Students and teachers at 160 high schools in the Brussels Region have started to use free and open source applications. Since April, the region's Informatics Centre (CIRB) is helping schools to modernise their computer classrooms, electronic whiteboards and networks. The project includes the use of open source desktop tools such as LibreOffice, an office productivity suite and Mozilla Thunderbird, an email client.
The CIRB has been helping schools with their ICT since 1999. This year's 'Multimedia Plan' is the first that includes Libreoffice. However, the switch to the free and open source office suite will not be new to everybody, as there are already a few teachers and schools that use OpenOffice, knows CIRB's Fabrizio Fuso, who is managing the implementation.
How many students and teachers are involved, Fuso does not know. "We basically only deal with the school managers, and I don't know the number of students per school", he says. Schools in the region are free to choose whether they want to join or not, says Fuso. "We invited schools to join us, but there is no obligation."

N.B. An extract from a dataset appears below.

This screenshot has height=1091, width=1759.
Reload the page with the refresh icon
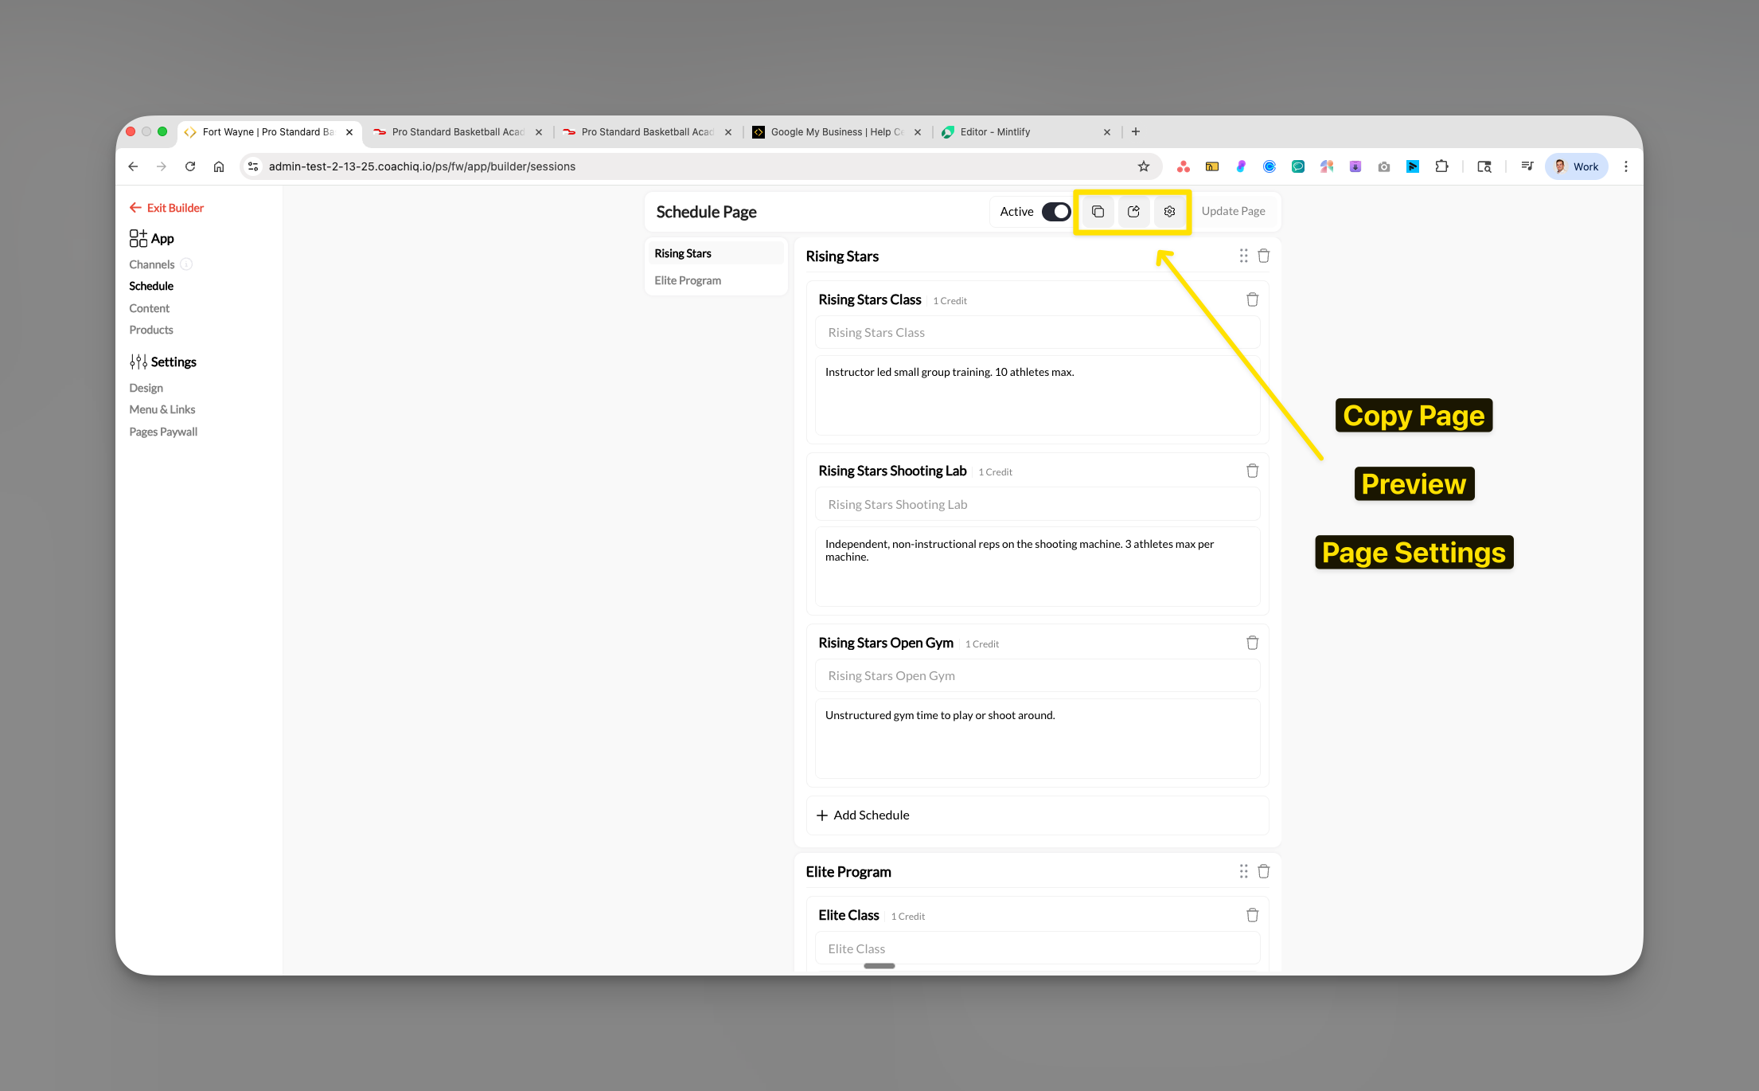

The open source tools were selected for two reasons, he explains. "First, we use tools like LibreOffice ourselves. We have also implemented this office suite in the region's ministerial cabinets and so we can provide support. Second, it helps to lower the costs of the project."

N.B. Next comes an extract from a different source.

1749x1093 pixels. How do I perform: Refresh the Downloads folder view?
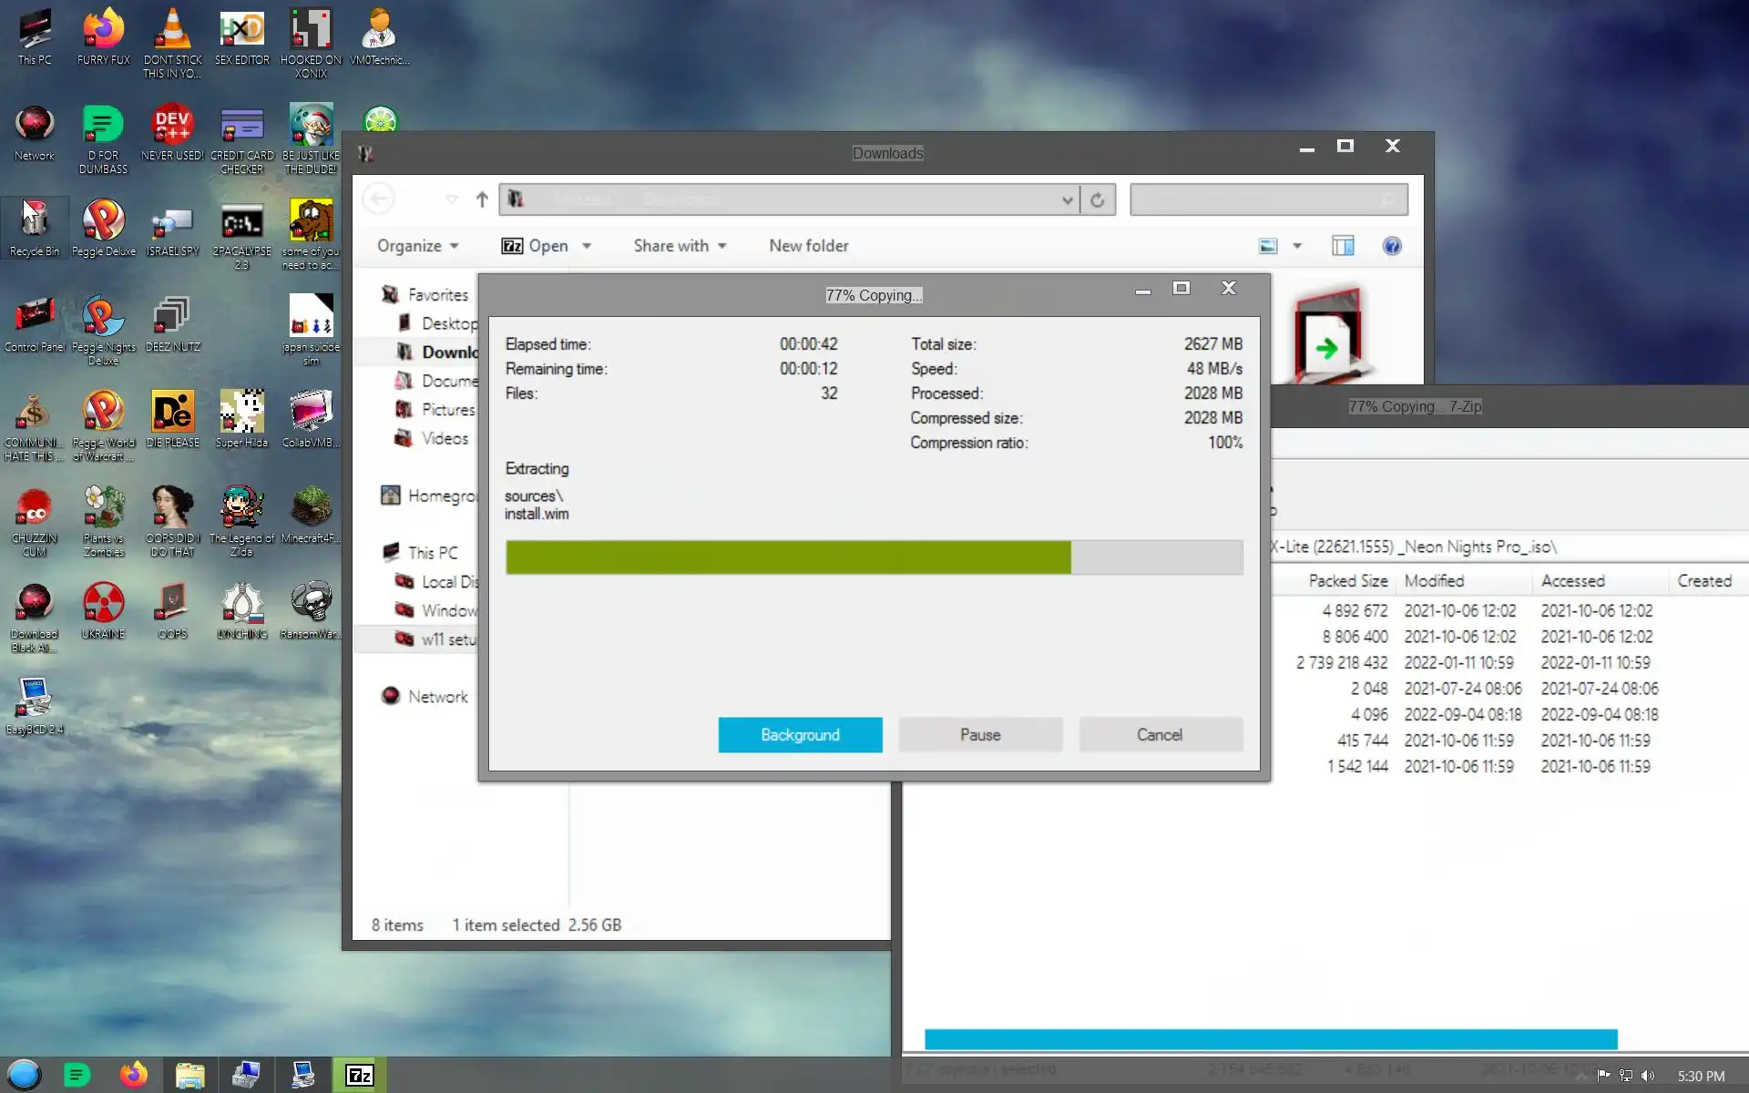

The CIRB has readied installation images that are installed on desktop PCs and tablet computers, depending on the choice of the schools. They can select one or more out of three different packages, fitting a classroom with PCs, fitting a classroom with tablets or upgrading classrooms with projectors. "We expect to be done at the end of this year."
CIRB expects that students and teacher will have little issues in using the free and open source tools. Fuso himself is particularly pleased with the software used for managing interactive projectors, Open Sankoré. "There is a very active French community around this tool. They offer support, there are free templates and there are use cases. We've seen some very impressive demonstrations by experienced teachers. And the nicest thing about this software is that it works with almost any projector."
CIRB's Multimedia Plan was mentioned last week Monday by the region's minister for Public Works, Brigitte Grouwels, in her opening address of the Libre Sofware Meeting 2013. The LSM, better known as the RMLL (Rencontres Mondiales du Logiciel Libre) took place in Brussels from 6 to 11 July.